== Segment start ==

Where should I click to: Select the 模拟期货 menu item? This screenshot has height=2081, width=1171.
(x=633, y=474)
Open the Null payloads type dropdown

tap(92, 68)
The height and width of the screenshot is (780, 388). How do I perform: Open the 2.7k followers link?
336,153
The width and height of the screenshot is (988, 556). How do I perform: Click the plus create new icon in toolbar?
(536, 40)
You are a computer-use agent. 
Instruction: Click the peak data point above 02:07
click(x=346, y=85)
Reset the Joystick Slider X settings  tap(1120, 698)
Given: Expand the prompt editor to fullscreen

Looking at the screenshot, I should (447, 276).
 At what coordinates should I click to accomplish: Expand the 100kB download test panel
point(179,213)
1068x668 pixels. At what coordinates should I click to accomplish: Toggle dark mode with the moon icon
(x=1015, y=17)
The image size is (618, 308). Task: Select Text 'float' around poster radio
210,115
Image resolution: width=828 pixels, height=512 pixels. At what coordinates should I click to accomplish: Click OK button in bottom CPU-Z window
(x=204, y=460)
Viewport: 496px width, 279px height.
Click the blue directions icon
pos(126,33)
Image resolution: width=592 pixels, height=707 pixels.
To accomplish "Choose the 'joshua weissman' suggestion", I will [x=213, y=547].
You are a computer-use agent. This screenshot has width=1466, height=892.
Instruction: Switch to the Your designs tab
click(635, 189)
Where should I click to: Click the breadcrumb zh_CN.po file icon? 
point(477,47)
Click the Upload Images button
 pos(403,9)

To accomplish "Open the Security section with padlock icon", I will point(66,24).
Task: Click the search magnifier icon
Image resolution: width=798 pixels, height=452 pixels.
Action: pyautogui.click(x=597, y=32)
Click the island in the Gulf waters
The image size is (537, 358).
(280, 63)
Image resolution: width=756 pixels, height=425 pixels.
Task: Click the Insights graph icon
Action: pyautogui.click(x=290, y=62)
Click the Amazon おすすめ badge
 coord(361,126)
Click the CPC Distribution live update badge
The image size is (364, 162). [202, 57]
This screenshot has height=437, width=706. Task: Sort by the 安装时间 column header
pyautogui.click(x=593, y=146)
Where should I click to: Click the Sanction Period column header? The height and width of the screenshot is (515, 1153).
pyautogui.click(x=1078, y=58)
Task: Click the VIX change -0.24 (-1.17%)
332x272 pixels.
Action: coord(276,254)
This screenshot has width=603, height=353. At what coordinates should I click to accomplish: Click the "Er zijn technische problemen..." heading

== Segment end ==

Aim of the exercise » Each record above should be repeated exactly as it appears.

Solution for this problem »
Where should I click to: Select the 模拟期货 menu item? This screenshot has height=2081, width=1171.
(x=633, y=474)
Open the Null payloads type dropdown

tap(92, 68)
The height and width of the screenshot is (780, 388). How do I perform: Open the 2.7k followers link?
336,153
The width and height of the screenshot is (988, 556). How do I perform: Click the plus create new icon in toolbar?
(536, 40)
You are a computer-use agent. 
Instruction: Click the peak data point above 02:07
click(x=346, y=85)
Reset the Joystick Slider X settings  tap(1120, 698)
Given: Expand the prompt editor to fullscreen

Looking at the screenshot, I should (447, 276).
 At what coordinates should I click to accomplish: Expand the 100kB download test panel
point(179,213)
1068x668 pixels. At what coordinates should I click to accomplish: Toggle dark mode with the moon icon
(x=1015, y=17)
The image size is (618, 308). Task: Select Text 'float' around poster radio
210,115
Image resolution: width=828 pixels, height=512 pixels. At what coordinates should I click to accomplish: Click OK button in bottom CPU-Z window
(x=204, y=460)
Viewport: 496px width, 279px height.
Click the blue directions icon
pos(126,33)
Image resolution: width=592 pixels, height=707 pixels.
To accomplish "Choose the 'joshua weissman' suggestion", I will [x=213, y=547].
You are a computer-use agent. This screenshot has width=1466, height=892.
Instruction: Switch to the Your designs tab
click(635, 189)
Where should I click to: Click the breadcrumb zh_CN.po file icon? 
point(477,47)
Click the Upload Images button
 pos(403,9)

To accomplish "Open the Security section with padlock icon", I will point(66,24).
Task: Click the search magnifier icon
Image resolution: width=798 pixels, height=452 pixels.
Action: pyautogui.click(x=597, y=32)
Click the island in the Gulf waters
The image size is (537, 358).
(280, 63)
Image resolution: width=756 pixels, height=425 pixels.
Task: Click the Insights graph icon
Action: pyautogui.click(x=290, y=62)
Click the Amazon おすすめ badge
 coord(361,126)
Click the CPC Distribution live update badge
The image size is (364, 162). [202, 57]
This screenshot has height=437, width=706. Task: Sort by the 安装时间 column header
pyautogui.click(x=593, y=146)
Where should I click to: Click the Sanction Period column header? The height and width of the screenshot is (515, 1153).
pyautogui.click(x=1078, y=58)
Task: Click the VIX change -0.24 (-1.17%)
332x272 pixels.
Action: coord(276,254)
This screenshot has width=603, height=353. At what coordinates should I click to accomplish: Click the "Er zijn technische problemen..." heading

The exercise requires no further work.